Si vinculamos estos conceptos con las normas básicas que animan a los convenios internacionales, se verá que, como afirmé antes, la Convención de Viena incluyó entre sus principios esenciales el denominado “pacta sunt servanda”, esto es, el principio de la buena fe entre los estados en la formulación, negociación y ejecución de los tratados y convenios internacionales.
Cuando el Estado, propietario de los grandes negocios del país, ha demostrado incapacidad de gestión y cuando paralelamente crecen las empresas privadas internacionales hasta alcanzar dimensiones que exceden los límites y presupuestos de los países, y si la tendencia de los mercados es a uniformar comportamientos, legislaciones y regulaciones, se hace necesario destacar la dimensión política de los contratos, tanto porque involucran a las organizaciones estatales cuando porque hay que reconocer que los agentes económicos, con frecuencia, son entes que tienen poder y gran capacidad de gestión ante los gobiernos de sus sitios de origen y de los lugares de inversión.
El contrato -antes pacto privado entre sujetos privados con la evolución de la economía, el desarrollo tecnológico, las demandas sociales, el desbordamiento y anquilosamiento de los estados, se ha convertido en una expresión política sumamente importante, compleja y, a veces, difícil de comprender. La connotación política de los contratos administrativos es una evidencia innegable. Sin embargo y paradójicamente, en ellos el Estado queda colocado en las mismas condiciones que un ente común o una persona, de modo que la organización política desciende de los escalones del poder para situarse en un plano de igualdad. Lo mismo ocurre, y quizá con mayor dramatismo, en los casos en que los Estados son demandados ante los tribunales arbitrales internacionales, en los que al actor -una corporación privada- disputa con el ente político soberano, quien, sin embargo, queda en esa condición procesal despojado de las prerrogativas que derivan de su condición de ente político soberano e independiente.

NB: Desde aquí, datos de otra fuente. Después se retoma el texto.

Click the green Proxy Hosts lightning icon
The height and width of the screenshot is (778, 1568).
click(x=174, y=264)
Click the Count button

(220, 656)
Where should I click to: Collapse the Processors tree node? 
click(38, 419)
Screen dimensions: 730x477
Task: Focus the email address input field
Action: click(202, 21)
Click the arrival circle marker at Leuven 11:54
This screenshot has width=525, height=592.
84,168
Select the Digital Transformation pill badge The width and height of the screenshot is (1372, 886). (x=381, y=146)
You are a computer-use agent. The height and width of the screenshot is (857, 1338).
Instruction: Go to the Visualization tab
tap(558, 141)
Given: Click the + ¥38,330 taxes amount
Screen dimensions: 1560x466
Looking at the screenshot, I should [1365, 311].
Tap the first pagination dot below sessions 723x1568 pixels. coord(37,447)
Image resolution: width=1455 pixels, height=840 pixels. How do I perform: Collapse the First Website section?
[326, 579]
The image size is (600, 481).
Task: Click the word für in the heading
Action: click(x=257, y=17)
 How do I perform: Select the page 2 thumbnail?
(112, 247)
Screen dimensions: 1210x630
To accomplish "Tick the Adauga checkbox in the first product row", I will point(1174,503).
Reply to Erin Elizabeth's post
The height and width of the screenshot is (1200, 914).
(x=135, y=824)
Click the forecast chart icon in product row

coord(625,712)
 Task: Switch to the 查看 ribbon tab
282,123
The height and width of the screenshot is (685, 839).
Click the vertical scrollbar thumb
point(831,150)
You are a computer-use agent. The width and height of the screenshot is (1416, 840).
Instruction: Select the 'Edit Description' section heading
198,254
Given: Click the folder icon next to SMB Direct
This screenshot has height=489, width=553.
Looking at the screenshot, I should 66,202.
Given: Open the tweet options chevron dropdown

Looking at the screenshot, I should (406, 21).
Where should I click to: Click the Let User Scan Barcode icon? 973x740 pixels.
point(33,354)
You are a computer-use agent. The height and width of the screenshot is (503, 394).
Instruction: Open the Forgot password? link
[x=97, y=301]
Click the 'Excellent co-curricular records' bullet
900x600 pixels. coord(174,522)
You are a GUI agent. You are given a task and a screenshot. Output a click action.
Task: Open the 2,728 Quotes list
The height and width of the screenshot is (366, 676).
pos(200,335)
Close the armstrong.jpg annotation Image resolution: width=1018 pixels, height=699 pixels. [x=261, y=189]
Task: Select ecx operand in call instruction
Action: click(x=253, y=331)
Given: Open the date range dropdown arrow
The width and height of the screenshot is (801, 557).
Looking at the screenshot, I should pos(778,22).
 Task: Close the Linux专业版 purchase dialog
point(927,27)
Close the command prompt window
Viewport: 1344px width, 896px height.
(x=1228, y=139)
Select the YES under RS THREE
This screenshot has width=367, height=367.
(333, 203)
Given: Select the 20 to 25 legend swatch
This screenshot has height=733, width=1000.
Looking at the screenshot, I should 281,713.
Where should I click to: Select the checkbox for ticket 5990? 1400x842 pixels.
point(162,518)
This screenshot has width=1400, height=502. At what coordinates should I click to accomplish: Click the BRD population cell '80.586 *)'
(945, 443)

La equiparación de los estados a las corporaciones y personas es uno de los eventos más complejos que ha traído consigo la globalización y el desarrollo tecnológico. El desdoblamiento de las calidades del Estado -poder político y administración contratante- debe ser profundizado por el derecho político y por el derecho administrativo. La comprensión de este fenómeno contribuirá a legislar en forma apropiada, a negociar y ejecutar los tratados y convenios en forma más transparente, equitativa y segura para las partes.
La forma como el Ecuador ha pactado contratos, celebrado y ratificado tratados y ejecutado e incumplido muchas veces sus obligaciones internacionales, revela un grave déficit de formación profesional de los administradores públicos y pone de manifiesto las consecuencias de la inestabilidad institucional, de la falta de comprensión objetiva y realista de los nuevos fenómenos jurídicos, y del anclaje de la Administración pública en un “provincialismo jurídico” que aún tiene como referentes casi exclusivos los viejos cánones del derecho civil, las pautas procesales locales y los preceptos de la contratación pública referida exclusivamente a la ley vigente en el territorio.
La forma más idónea de afirmar la soberanía y la independencia del Estado en un agresivo e inevitable proceso de globalización, es articulando un moderno Derecho Administrativo, comprendiendo la dimensión e importancia del mundo de los tratados y convenios internacionales y adquiriendo conciencia de la necesidad de una mejor formación jurídica. La excesiva “ideologización” de estos temas, al contrario de lo que usualmente se cree, debilita la posición de la Administración y expone innecesariamente al país a conflictos que pueden precaverse y a riesgos que pueden evitarse.